Identifying similarly-situated lenders for comparison may be difficult in some cases and, perhaps, not possible in others. Therefore, the Interagency CRA Examination Procedures (Steps 6 and 7 under the Lending Test, 1995 Large Institution Examination Procedures) make clear that the comparative analysis may be used in situations where an institution's lending patterns show abnormally low loan penetration in certain parts of its assessment area if the analysis will provide useful information. To determine whether analysis of the performance of similarly-situated lenders would provide insight into an institutions low loan penetration in certain geographic areas, examiners will first consider whether:

  • The reported loan category is substantially related to the institution's business strategy
  • The area under analysis substantially overlaps the institution's assessment area
  • The analysis includes a sufficient number and volume of transactions and an adequate number of lenders with overlapping assessment areas to conduct a meaningful analysis
  • The assessment area data are free from anomalies that can cause distortions such as, for example, lenders that dominate parts of the area

If it appears that peer group analysis would be helpful, an examiner may seek information from the institutions's management and community contacts on the reasons for the loan penetration of the other lenders and the lack of penetration by the institution examined. In evaluating the examined institution's ability to serve its assessment area, examiners will take into account the area's demographic characteristics, economic conditions, lending opportunities and demand, and the institution's business strategy, capacity and constraints.

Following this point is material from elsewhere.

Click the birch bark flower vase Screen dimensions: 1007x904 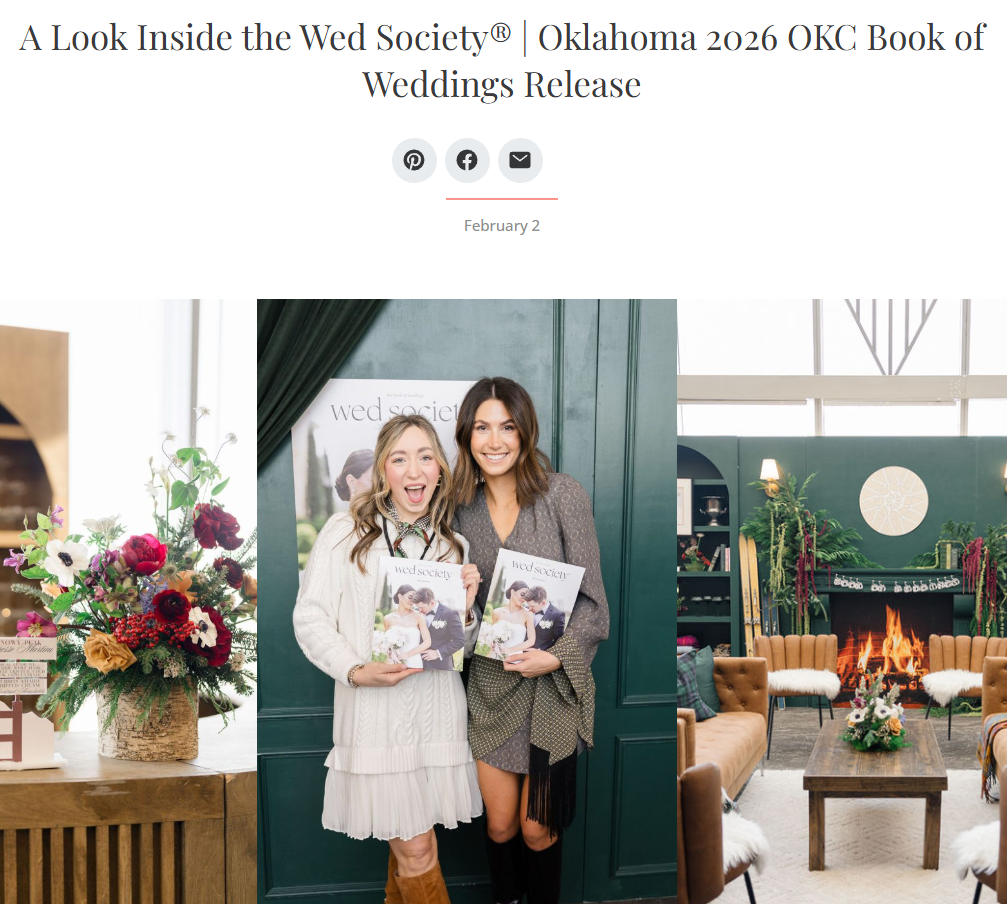pyautogui.click(x=148, y=722)
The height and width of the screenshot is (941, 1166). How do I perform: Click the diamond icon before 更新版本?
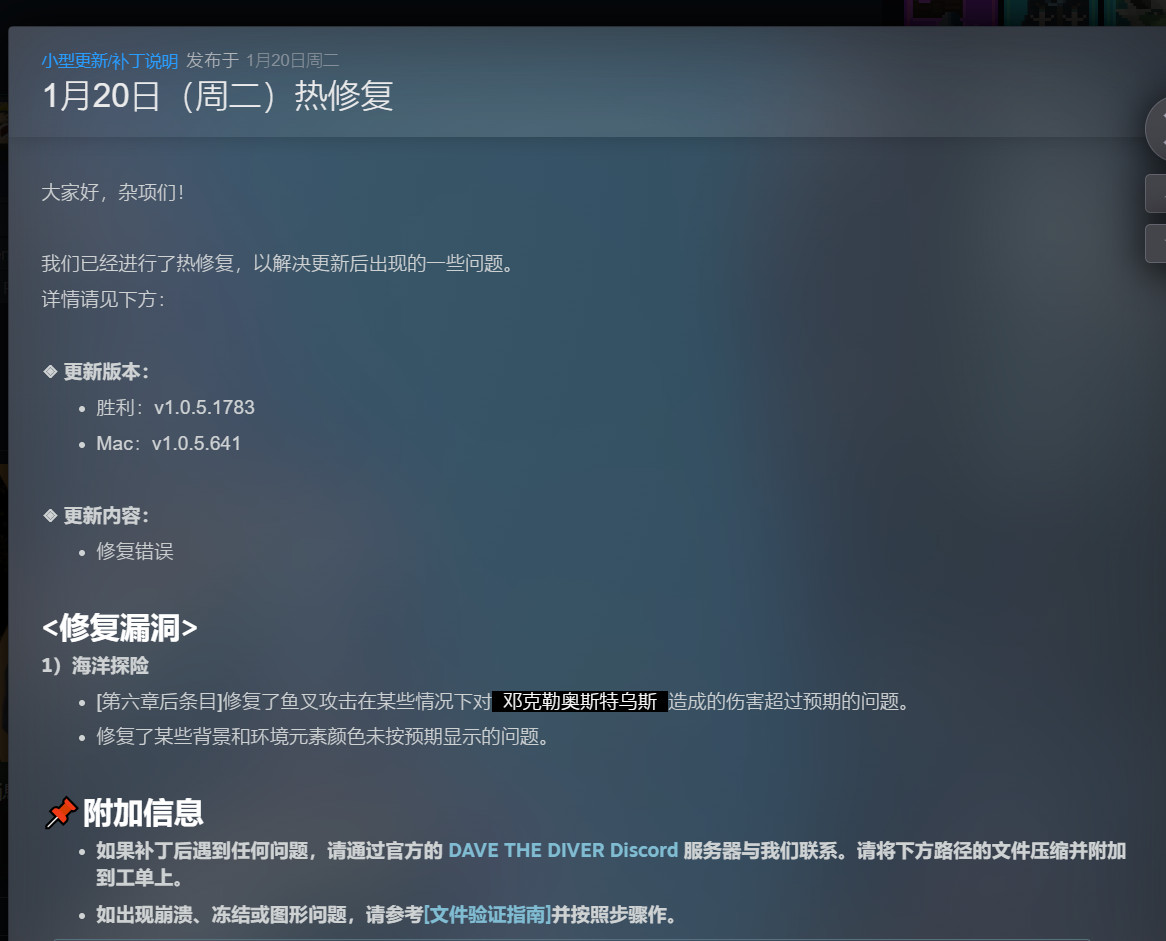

  The examination procedures make clear that examiners should engage in discussions with an institution' s management when comparing the performance of similarly-situated lenders (See Step 7c under the Lending Test, 1995 Large Institution Examination Procedures). This will involve a discussion of the data analyzed, including any information the institution may choose to provide. In addition, under each section of the examination procedures, examiners are instructed to discuss preliminary findings for that section with an institution's management before summarizing conclusions, a further guarantee that an institution will have input into the analysis (See Step 12 of the lending test, 1995 Large Institution Examination Procedures).

I trust that this letter addresses your concerns. A copy of the examination procedures is enclosed for your information. Should you have any questions, please let me know.